Illustrated London News Essays 1920-22
Volume 32 of the Collected Works of G.K. Chesterton
In most histories of the 20th century, the second world war is regarded as the event that broke the century in two, broke the world in two, broke civilization in two. But the break occurred earlier. As G.K. Chesterton predicted, World War II, which he did not live to see, was only the unfinished business of World War I, which he correctly said was not concluded.
Chesterton description of that fractured world in the wake of the war is a vivid description of today’s still broken world. Christendom had been attacked from within and without. The assault came not only on the faith, but on the family, on the philosophy of civilization, on everything solid and normal in our culture. The weeds that have grown through the cracks in our civilization have turned into a jungle. The growth of both government and commerce entangles every aspect of our lives, strangling the proper growth of religion, domesticity, and common sense. Reading Chesterton’s Illustrated London News columns from 1920 to 1922 is much more enlightening than reading any of today’s newspapers and a much more accurate description and explanation of what is going on now than anything being written now.
For example:
Nowadays neither voters nor representatives are watched at all, because the whole thing has
become too complicated and secretive to follow; and because everything depends on interviews and intrigues, and unrecorded conversations and unofficial compromises. Things are not watched, because there are a thousand evasions by advertisement and suggestion, by false news and fictitious biography; and, under cover of these things, men whom we cannot restrain pursue aims that we do not know.
We see government cover-ups of corruption, and (what is worse) media cover-ups of the cover-ups, but as Chesterton points out: “Conspirators can still hide things; but they can no longer hide the hiding of them.”

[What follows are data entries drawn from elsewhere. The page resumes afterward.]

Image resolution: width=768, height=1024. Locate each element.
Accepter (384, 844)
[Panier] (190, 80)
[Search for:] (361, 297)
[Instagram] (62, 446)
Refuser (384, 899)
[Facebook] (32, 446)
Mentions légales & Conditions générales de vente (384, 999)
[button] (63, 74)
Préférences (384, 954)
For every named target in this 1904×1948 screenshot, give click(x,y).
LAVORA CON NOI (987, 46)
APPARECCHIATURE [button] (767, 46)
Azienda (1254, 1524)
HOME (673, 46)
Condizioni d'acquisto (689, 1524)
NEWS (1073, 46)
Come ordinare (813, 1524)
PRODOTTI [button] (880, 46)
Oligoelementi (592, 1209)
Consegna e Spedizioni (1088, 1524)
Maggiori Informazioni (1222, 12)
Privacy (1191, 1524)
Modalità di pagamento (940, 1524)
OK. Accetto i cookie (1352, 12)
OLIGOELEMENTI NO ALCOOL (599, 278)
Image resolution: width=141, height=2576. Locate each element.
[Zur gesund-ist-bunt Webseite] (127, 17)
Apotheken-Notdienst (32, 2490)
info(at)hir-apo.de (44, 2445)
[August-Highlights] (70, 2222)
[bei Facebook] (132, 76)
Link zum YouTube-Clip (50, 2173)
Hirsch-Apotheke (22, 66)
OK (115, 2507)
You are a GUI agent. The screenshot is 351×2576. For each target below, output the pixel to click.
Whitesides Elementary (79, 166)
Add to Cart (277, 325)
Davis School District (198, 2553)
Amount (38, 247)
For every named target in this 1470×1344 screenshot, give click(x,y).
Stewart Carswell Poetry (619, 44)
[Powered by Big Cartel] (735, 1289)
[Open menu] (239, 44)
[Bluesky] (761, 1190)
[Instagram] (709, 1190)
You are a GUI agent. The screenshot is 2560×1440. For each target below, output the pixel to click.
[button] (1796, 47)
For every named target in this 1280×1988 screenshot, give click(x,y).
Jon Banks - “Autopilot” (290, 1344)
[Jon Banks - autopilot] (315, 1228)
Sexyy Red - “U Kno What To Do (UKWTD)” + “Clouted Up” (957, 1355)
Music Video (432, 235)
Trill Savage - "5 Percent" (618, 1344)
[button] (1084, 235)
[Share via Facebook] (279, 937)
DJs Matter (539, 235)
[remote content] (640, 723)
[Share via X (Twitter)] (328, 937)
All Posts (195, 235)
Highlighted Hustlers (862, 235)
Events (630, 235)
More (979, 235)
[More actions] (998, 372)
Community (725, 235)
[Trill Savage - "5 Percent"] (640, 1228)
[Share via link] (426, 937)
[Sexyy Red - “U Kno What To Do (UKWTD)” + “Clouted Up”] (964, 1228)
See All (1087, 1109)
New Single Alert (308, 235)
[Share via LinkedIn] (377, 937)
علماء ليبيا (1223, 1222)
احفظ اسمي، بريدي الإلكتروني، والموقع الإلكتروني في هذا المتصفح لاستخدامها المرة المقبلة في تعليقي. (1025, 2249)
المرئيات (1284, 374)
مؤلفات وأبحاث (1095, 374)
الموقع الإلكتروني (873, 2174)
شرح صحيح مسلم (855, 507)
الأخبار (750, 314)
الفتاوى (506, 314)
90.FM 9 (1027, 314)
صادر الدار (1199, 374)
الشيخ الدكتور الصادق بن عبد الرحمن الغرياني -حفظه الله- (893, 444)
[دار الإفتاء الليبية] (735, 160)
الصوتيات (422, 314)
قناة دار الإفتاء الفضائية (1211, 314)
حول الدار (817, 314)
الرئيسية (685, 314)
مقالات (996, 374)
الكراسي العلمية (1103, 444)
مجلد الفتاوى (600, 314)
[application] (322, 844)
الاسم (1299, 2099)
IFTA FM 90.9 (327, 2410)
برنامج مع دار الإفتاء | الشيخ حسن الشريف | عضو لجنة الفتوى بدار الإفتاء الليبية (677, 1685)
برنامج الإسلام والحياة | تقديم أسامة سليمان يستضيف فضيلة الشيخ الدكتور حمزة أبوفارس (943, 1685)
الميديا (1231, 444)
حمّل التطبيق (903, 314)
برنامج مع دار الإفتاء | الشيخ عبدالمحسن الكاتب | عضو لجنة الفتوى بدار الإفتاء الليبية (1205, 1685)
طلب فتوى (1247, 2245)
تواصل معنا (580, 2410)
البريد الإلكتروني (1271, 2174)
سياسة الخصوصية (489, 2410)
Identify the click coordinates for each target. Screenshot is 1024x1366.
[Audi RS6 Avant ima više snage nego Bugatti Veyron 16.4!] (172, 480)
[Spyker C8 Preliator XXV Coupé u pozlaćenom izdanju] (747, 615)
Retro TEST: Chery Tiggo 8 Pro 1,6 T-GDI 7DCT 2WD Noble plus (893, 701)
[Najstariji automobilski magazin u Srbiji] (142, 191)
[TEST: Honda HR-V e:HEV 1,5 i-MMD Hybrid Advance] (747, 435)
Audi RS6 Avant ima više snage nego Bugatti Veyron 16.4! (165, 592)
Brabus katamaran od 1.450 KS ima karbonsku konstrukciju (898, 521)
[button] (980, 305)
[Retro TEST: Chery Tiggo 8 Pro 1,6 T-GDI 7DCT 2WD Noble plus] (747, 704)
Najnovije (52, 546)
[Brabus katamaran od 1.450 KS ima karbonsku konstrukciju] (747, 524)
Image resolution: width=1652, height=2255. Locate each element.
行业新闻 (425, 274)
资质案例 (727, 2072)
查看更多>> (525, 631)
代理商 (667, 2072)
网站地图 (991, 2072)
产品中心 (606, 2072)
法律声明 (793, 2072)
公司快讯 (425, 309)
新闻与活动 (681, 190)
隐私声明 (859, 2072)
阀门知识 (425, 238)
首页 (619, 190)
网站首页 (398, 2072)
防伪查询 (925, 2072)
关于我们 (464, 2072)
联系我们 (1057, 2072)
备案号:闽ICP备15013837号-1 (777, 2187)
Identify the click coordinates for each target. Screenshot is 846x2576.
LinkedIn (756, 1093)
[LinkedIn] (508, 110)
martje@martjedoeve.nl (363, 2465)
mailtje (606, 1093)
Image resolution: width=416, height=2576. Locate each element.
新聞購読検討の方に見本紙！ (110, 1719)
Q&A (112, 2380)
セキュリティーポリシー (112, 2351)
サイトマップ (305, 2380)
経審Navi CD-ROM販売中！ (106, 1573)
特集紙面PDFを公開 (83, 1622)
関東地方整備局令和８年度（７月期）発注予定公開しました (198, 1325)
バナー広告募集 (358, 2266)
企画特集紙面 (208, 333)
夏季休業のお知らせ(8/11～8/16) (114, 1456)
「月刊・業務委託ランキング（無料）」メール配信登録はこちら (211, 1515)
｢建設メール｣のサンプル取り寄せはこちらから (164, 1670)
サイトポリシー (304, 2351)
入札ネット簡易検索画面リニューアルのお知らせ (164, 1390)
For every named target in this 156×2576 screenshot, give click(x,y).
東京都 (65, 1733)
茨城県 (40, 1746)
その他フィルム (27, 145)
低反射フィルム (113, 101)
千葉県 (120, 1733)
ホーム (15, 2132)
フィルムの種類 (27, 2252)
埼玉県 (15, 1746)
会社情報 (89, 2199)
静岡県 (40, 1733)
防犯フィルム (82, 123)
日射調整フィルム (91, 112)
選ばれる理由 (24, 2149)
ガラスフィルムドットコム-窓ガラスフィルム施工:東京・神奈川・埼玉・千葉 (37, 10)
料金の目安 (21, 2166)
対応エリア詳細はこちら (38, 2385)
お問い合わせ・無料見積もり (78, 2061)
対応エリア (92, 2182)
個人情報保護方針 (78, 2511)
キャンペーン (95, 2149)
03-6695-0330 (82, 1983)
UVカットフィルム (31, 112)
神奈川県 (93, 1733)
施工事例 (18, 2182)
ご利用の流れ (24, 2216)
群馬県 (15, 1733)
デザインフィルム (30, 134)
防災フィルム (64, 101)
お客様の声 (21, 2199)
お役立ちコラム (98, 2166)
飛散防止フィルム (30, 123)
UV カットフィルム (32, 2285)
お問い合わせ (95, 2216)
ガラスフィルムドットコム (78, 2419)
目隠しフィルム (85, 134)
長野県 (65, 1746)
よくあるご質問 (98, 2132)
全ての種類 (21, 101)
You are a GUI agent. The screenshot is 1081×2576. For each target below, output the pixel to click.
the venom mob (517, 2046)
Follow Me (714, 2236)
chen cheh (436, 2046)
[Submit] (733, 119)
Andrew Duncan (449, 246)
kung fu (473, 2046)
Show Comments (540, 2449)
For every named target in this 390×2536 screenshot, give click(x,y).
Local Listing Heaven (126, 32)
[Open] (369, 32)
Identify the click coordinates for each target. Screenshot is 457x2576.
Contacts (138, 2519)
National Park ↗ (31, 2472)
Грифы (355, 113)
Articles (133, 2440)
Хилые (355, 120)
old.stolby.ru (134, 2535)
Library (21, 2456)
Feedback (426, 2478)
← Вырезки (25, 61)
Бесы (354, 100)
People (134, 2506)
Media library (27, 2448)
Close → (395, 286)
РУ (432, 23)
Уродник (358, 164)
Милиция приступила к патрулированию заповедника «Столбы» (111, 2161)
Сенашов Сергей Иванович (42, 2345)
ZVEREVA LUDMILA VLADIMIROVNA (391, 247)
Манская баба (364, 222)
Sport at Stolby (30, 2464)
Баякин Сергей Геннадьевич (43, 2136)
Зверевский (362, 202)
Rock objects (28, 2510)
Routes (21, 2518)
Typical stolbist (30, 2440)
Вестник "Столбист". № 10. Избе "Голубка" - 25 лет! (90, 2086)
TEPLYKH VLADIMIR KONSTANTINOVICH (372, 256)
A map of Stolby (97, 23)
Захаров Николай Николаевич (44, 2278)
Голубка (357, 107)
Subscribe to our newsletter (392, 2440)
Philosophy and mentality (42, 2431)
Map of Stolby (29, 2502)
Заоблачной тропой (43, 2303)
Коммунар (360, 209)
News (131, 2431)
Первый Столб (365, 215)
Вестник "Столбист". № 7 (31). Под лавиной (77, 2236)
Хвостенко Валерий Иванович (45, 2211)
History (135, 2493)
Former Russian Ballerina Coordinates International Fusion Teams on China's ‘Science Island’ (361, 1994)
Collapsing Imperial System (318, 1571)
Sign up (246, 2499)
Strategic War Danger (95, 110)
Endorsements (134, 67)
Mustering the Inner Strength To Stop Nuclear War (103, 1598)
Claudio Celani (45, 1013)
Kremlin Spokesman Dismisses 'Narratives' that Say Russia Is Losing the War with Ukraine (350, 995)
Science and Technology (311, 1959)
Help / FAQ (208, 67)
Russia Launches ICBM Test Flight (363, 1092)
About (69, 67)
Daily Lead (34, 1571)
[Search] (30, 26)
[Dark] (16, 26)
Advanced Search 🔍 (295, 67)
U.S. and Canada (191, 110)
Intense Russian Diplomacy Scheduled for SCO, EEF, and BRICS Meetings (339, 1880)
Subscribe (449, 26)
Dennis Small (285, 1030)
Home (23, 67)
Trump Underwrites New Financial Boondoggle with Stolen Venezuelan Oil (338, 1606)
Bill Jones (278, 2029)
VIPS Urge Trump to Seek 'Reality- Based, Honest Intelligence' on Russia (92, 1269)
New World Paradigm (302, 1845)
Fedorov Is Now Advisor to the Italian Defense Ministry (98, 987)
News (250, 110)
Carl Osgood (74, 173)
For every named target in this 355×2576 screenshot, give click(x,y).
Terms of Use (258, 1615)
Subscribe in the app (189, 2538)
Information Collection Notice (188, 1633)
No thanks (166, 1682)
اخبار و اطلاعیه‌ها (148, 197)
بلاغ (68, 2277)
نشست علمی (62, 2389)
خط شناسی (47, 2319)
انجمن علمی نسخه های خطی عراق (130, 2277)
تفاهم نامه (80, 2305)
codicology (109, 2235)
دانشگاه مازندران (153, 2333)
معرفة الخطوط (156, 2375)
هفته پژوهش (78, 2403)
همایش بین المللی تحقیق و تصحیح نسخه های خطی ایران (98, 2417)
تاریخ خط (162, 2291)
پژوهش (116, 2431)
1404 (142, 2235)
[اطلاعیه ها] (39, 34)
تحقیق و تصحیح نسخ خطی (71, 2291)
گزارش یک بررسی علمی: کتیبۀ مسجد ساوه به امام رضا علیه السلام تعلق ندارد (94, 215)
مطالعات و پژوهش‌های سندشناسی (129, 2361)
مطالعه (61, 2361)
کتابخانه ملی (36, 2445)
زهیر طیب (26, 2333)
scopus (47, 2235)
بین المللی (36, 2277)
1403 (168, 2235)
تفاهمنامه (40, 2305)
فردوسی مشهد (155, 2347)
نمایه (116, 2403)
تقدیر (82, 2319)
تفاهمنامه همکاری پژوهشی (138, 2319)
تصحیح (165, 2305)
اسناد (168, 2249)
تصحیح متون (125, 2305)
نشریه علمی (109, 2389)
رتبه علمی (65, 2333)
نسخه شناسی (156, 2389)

He describes “a scheme of official control which is too ambitious for human life” that has broken down, and given us “a bureaucracy that is something very near to anarchy.”
He also describes both the glory and gore of science, which on the one hand has given us “the beautiful vision of aviation,” where like the Psalmist, we can take the wings of the morning to abide in the uttermost parts of the sea, but on the other hand has given us the abomination of eugenics, where children (and anyone else for that matter) can be slaughtered for the sake of convenience. “Any advance in science,” says Chesterton, “ leaves morality in its ancient balance; and it depends still on the inscrutable soul of man whether any discovery is mainly a benefit or mainly a calamity.” The Culture of Death is already upon us a century ago. The new technologies suddenly present efficient, pervasive and unimaginable ways to kill others (and ourselves), but we face “exactly the same spiritual problem before him as that which confronted Cain, when he stood with a ragged stone in his hand.”
This Culture of Death is already seen in abortion, which Chesterton describes as a “more than usually barbaric form of birth control,” and which goes against every instinct and “the common conscience of men.” He says it should be called by its real name: “murder at its worst; not only the brand of Cain but the brand of Herod. We expect the protest to be full of the honour of men, of the memory of mothers, of the natural love of children.” Yes, we expect it still.
Art and literature have become depraved, and yet the artists howl in pain when they are rebuked by Christian critics, even though their art is an open insult to God and man. The problem with the artists, says Chesterton, is that they have no first principles, “such as make the foundation for the Greek Tragedy or the Divine Comedy.”
They have not the mastery of sorrow and sin, because they have not made up their minds what is sin, or even what is sorrow. They have only the passive mood that we call passion. They can only sleep and talk in their sleep; recounting their dreams, especially their nightmares. Dreams are sometimes very degrading, nightmares are always diabolical; and this drifting and dreaming method is therefore sometimes touched with degradation and diabolism. But the original weakness is intellectual rather than ethical. I do not accuse them of seeking for immorality. What I do accuse them of is seeking for morality. In other words, of not having any morality, and not really knowing how to find one.
The modern writer, says Chesterton, “does not know what he thinks; and has a faint hope of finding out by describing how he feels. Hence we have mere description of sensations, including sensual sensations, for their own sake.”
Progress has become an ideal, even though it is not an end. The modern world uses the word without comprehension of its meaning. “Its notion of progress has been to pile one thing on top of another, without caring if each thing was crushed in turn. People forgot that the human soul can enjoy a thing most when there is time to think about it and be thankful for it. And by crowding things together they lost the sense of surprise; and surprise is the secret of joy.”
A great—and timely—volume of essays. And it comes with a bonus: 19 essays by Hilaire Belloc which were written from January to May of 1920, when Chesterton was visiting America.